ASEAN and the problem of human rights in Myanmar

The following article by Mong Palatino caught my eye on the recent moves by ASEAN to strengthen its compliance regime for the observance of democratic and human rights principles by member countries. One of the perennial problems of regional compliance mechanisms is getting recalcitrant states to take criticism seriously when other member countries have failed to put their own house in order:

"One of the achievements of the forum was the drafting of an ASEAN Charter which will be finalized this year. The draft Charter affirms the group's adherence to democracy by rejecting unconstitutional means of changing governments. It also includes a provision for the creation of a Human Rights Commission in the region.

Some analysts described the draft Charter as 'toothless' since member countries can choose to ignore some of the democratic commitments contained in the document. ASEAN will continue to forge decisions and resolutions through consensus and not through voting. A government official argued that consensus-building is the "ASEAN way of doing things."

This means ASEAN will still be unable to discipline its own ranks since a recalcitrant member nation can easily prevent the building of consensus. An example of this failure, which remains a controversial issue within the group, is its inability to sanction Myanmar over its dismal human rights record.

The United States, while praising ASEAN's commitment to uphold democratic values, also expressed disappointment over the failure of Myanmar's ruling military junta to respect and protect human rights. Other nations have similar appeals, saying Myanmar should hasten democratic reforms.

Indeed, Myanmar's government is guilty of committing human rights violations. But Myanmar is not the only human rights violator in the region. It may be ASEAN's problem child, but governments of other member countries are also notorious bullies and human rights offenders.
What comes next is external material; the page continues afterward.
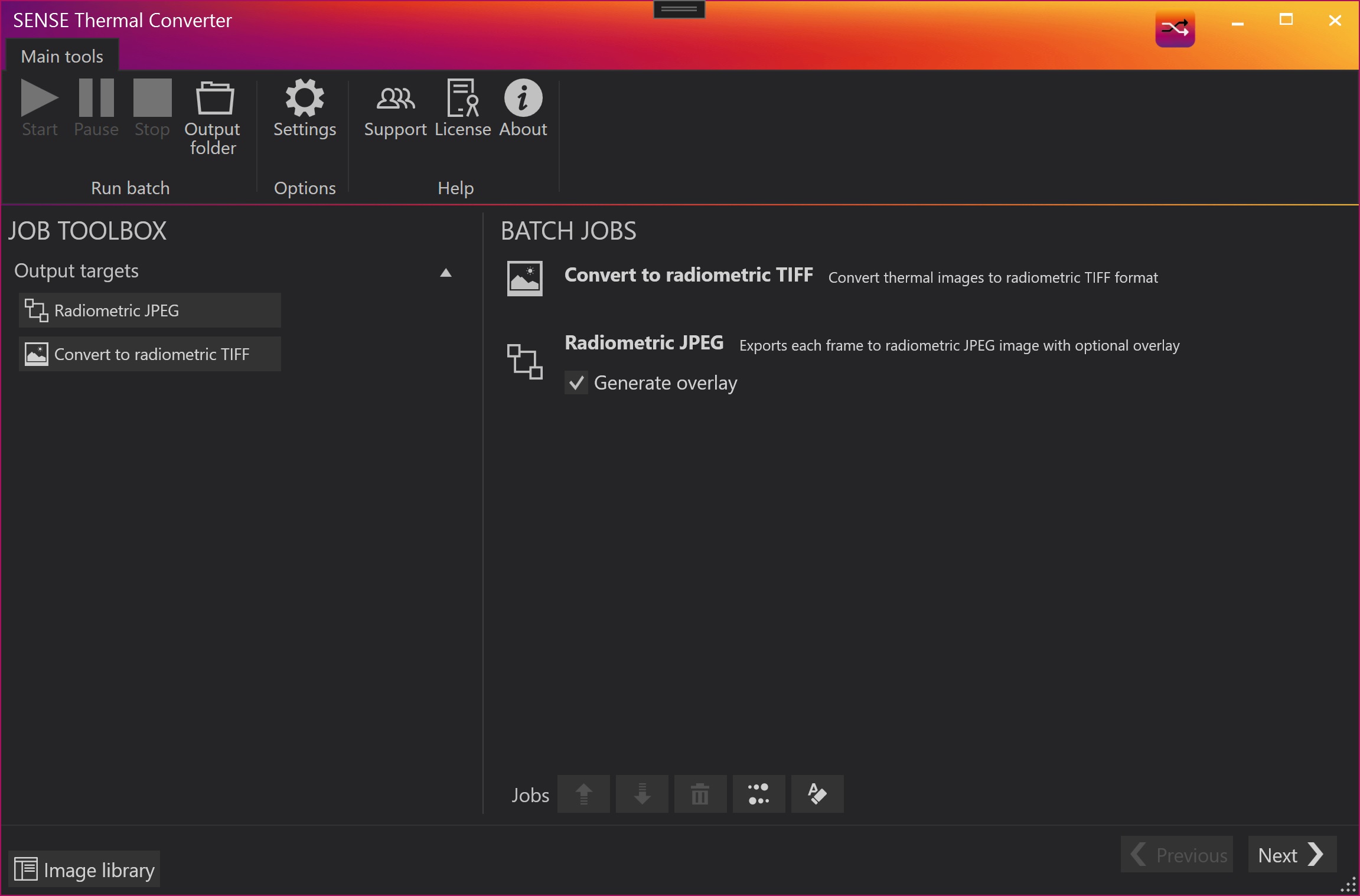This screenshot has height=896, width=1360.
Task: Move selected job up
Action: [583, 794]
If Myanmar were asked to explain the continued detention of pro-democracy leaders, it can always retort by inquiring about the torture of suspects in Indonesia, the crackdown on bloggers in Malaysia, censorship in Thailand and killings with impunity in the Philippines...

ASEAN member countries have lost the moral ascendancy to preach respect for human rights. This is the legacy of ASEAN, forty years after it was created."

I can think of another country that has failed to comply with international human rights obligations, and whose reputation on the international stage as an advocate for human rights has been seriously compromised in the process.